__GIVEN TASK__:
List every person named in the text below about the album Reise, Reise.

__PAGE TEXT__:
○ ○ ○ ○ ○ ○ ○
The inner sleeve shows the six band members in dark suits, carrying suitcases and weapons, walking away from the wreckage of a crashed aeroplane. The composition deliberately echoes Joel Schumacher's 1993 film Falling Down, in which Michael Douglas's character walks away from a traffic jam armed and in a white shirt and tie. The art direction was by Dirk Rudolph, who had handled Rammstein's sleeves since the late 1990s.
Bonus editions added a DVD with twenty minutes of Lichtspielhaus footage and a poster that mapped each band member to a piece of luggage from the cover shoot. A special Japanese edition, released on 21 April 2005, came in different artwork that depicted a ship trapped in Arctic ice, accompanied by the band photograph from the suitcase sequence. That artwork was originally commissioned for Reise, Reise but ultimately repurposed: when Rosenrot appeared at the end of 2005, the same image returned with the lettering on the ship altered from Reise, Reise to Rosenrot. The two sleeves are therefore the only Rammstein covers that share an image, a detail collectors still trade on.
The hidden Flugzeuglaerm pregap
On the original 2004 pressings, before track one began, the CD contained a thirty-six second hidden track called Flugzeuglaerm, which translates as Airplane Noise. It is the final cockpit voice recording from Japan Air Lines Flight 123, captured on the CVR before the aircraft hit Mount Takamagahara. With the pregap included, the album runs to 48:21 rather than the official 47:45.
Access to the pregap depended on the territory. On the European version, a listener with a CD player that supported negative seeking could rewind from the start of Reise, Reise into the hidden track. On the United States version, the Flugzeuglaerm audio plays at the very start of track one rather than as a pregap. The American iTunes release also included the recording. The 2005 reissue dropped the easter egg entirely, as did every pressing afterwards, which means later editions of the album have a noticeably more abrupt opening than the 2004 original.
The decision to use real cockpit voice recorder audio was, predictably, contested. Critics of the band pointed out that the use of a real disaster recording, however briefly, sat uncomfortably with the album's blacker theatrical jokes. Rammstein offered little public defence at the time. The pregap is also probably the reason the easter egg quietly disappeared from later editions: a record label working through repressing schedules is not a record label that wants to argue about CVR licensing.
Reise, Reise: the opener
The album proper begins with its title track, four minutes and eleven seconds of grinding two-chord drama anchored by Michael Kaden's accordion and Sven Helbig's strings. The title is older than the album: reise, reise is an archaic German naval order to wake the watch, a call to rise and turn out of the hammocks at the beginning of a shift. Reise also reads in modern German as journey, journey, which is why English-language coverage tends to favour that reading.
The lyrics belong squarely to the older sense. Lindemann writes from the perspective of a crew on the sea, of the captain at first light and the body that returns from below, and the song's framing is openly indebted to Herman Melville's Moby-Dick. Auch auf den Wellen wird gefochten, runs one line: even on the waves there is fighting. It is the most concise statement of theme on the record. The song's structure, with a long instrumental opening and a chorus that arrives only after the listener has heard the verses settle, signals from the first track that this is not Mutter Part Two.
○ ○ ○ ○ ○ ○ ○
__DATASET ROWS__:
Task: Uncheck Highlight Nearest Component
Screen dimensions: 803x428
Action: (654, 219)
○ ○ ○ ○ ○ ○ ○
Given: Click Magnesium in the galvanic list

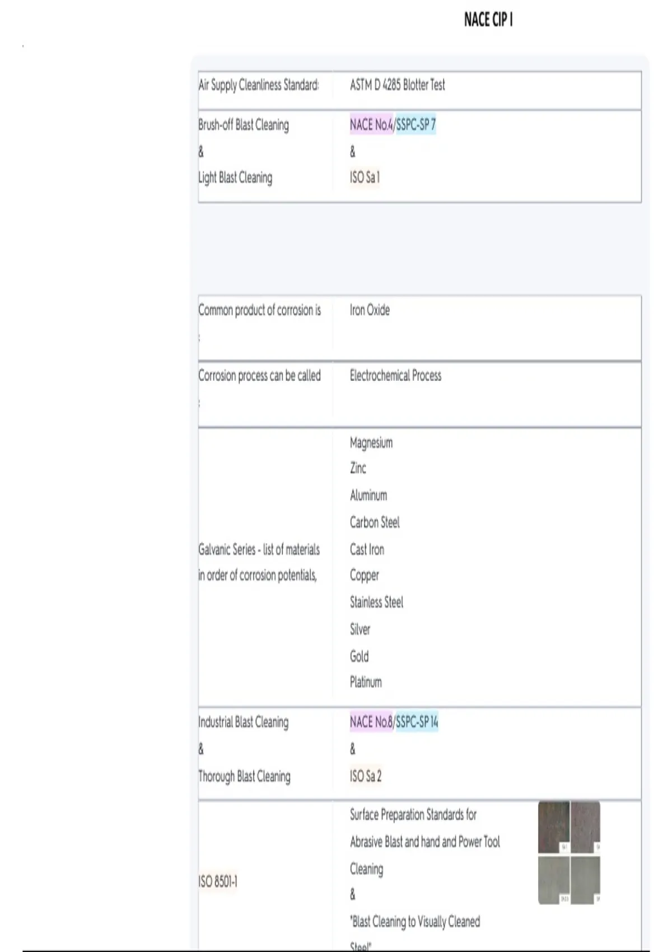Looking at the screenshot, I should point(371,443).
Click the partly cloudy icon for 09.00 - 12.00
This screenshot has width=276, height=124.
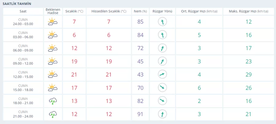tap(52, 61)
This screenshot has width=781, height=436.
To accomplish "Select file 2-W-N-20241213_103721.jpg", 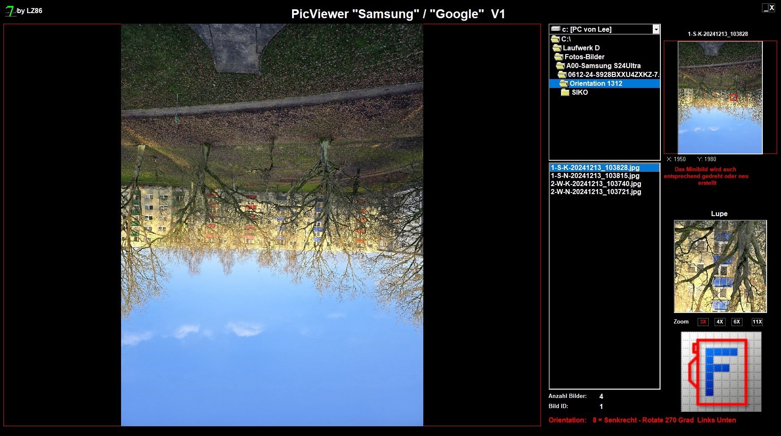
○ ○ ○ ○ ○ ○ ○
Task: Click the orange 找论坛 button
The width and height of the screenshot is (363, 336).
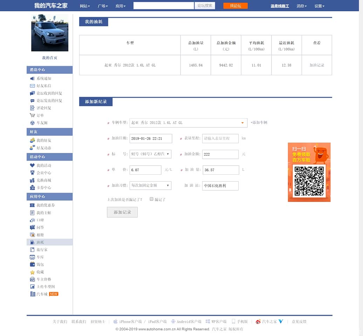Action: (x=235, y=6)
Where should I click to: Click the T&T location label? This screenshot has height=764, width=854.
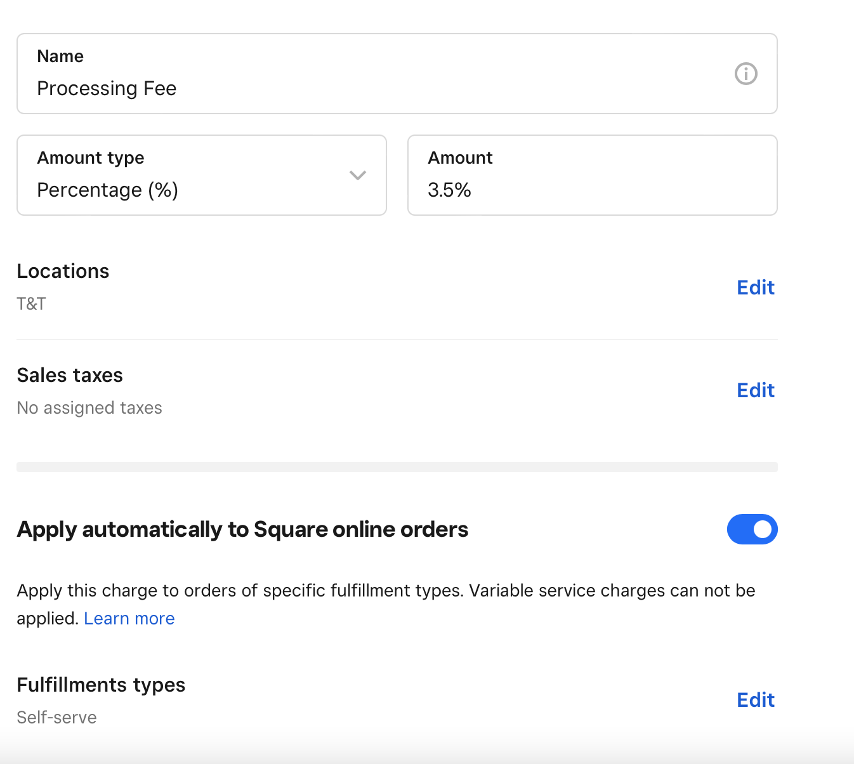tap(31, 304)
○ ○ ○ ○ ○ ○ ○
__EXERCISE RESULT__:
Joel Schumacher, Michael Douglas, Dirk Rudolph, Michael Kaden, Sven Helbig, Lindemann, Herman Melville